On one hand, leading rating agency Moody's is expecting the GDP to hit the 7 per cent mark with few modest economic reforms, on the other the government is making inflation control its top priority, thus aiming to give more in the hands of consumers.
After two consecutive years of sub-5 per cent growth, India's economy seems to be on the cusp of recovery with leading rating agency Moody's expecting the GDP to hit 7 per cent mark with few modest economic reforms.
"We expect GDP growth to hit 5.1 per cent in the three months to June. However, this is still well short of potential GDP growth, which is currently around 6 per cent, but could easily lift towards 7 per cent with some modest economic reforms," says Glenn Levine, Senior Economist, Moody's Analytics.
The ratings agency further said that the country under the new government was in early stages of a cyclical upturn, and even without much government help, the GDP should grow by around 5 per cent this year and close to 6 per cent in 2015.
Last week, even most of the top global brokerage firms such as Deutsche Bank, Barclays, Nomura and Religare have raised their growth estimates for the Indian economy for the quarter ended June 30 and FY16.
These brokerages expect India's gross domestic product (GDP) to grow 5.6-6% in April-June from the same period a year ago, marking the fastest quarterly growth in nearly two years.
Global brokerage firm Nomura, which sees nearly 15 per cent upside in the Sensex in the next one year, has revised its FY16 real GDP growth forecast to 6.8 per cent YoY vs. 6.5 per cent previously.

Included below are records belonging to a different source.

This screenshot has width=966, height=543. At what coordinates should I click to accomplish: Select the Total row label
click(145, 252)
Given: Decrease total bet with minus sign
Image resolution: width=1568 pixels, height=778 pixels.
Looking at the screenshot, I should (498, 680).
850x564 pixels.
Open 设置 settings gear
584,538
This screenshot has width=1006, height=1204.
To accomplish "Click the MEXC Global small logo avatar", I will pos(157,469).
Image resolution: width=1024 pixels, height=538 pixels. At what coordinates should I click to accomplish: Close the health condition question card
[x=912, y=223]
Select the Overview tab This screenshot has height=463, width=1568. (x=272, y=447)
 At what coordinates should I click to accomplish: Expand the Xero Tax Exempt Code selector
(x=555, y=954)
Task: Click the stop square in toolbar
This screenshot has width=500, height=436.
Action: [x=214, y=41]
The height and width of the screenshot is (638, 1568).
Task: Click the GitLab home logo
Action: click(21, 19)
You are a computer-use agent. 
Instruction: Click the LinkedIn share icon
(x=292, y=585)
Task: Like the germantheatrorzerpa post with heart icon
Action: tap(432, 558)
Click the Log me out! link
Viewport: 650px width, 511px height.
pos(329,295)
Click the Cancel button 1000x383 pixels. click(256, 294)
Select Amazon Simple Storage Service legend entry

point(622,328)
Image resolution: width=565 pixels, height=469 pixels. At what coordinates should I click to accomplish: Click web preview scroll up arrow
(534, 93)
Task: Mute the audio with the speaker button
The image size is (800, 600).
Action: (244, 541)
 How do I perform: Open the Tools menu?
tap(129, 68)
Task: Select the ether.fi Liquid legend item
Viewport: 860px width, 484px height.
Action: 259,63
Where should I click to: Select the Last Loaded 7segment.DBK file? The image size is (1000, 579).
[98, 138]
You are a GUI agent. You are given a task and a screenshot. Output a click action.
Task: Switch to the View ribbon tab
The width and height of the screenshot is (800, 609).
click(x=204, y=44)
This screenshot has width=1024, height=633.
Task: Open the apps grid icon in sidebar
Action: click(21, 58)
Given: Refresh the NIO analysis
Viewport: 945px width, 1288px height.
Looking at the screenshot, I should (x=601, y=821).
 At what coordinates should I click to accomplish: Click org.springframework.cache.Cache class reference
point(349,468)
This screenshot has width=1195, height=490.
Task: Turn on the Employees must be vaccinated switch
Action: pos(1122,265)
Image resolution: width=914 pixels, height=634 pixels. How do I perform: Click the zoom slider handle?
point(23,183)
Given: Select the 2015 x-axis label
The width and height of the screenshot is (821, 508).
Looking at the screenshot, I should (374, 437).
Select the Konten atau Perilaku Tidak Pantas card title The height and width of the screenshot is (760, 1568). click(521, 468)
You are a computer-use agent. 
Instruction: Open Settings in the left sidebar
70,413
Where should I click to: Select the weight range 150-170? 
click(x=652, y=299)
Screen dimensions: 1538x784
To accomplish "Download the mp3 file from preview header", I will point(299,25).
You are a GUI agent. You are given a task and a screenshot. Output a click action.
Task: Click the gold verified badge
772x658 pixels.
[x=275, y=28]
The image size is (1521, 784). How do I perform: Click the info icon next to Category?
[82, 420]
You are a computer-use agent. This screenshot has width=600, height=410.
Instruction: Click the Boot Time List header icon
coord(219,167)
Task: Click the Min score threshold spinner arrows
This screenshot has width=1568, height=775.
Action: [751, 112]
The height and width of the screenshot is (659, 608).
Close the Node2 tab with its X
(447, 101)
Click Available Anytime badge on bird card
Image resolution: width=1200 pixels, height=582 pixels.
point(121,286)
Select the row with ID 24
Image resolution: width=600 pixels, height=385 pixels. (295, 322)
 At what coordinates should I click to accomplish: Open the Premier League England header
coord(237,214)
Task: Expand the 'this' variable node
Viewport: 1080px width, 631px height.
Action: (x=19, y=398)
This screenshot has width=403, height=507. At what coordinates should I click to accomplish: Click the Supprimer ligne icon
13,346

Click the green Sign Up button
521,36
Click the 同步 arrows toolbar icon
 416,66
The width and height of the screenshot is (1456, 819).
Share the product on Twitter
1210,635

Earlier, Finance Minister Arun Jaitley said controlling food inflation is a "top priority" for the government. He said the government has taken a slew of measures on the supply side to cool the price rise in food items like the decision on the APMCs.
India's GDP grew at 4.6% in January-March. The government is expected to release data on GDP growth on August 29.
Following a continuous uptick in demand, Indian manufacturing activity grew at its quickest pace in 17 months in July, leading to swelling to order books. The index (a measure of factory production) rose to 53, up from 51.5 in June, signalling improved business conditions as companies scaled up production.
Based on the data compiled from monthly replies to questionnaires sent to purchasing executives in around 500 manufacturing companies, the index found out that business and consumer sentiment had improved after the elections.
Betting on recovery, brokerages have upgraded sectors such as autos and industrials to Overweight. Banks, consumer discretionary, and oil companies are considered to be most preferred picks.
Asia's third-largest economy is currently under pressure from high inflation, a weak currency and a fall in foreign investment. There is a strong need for the country to sustain consistent growth levels of 8-9 per cent to provide enough jobs for India's growing population.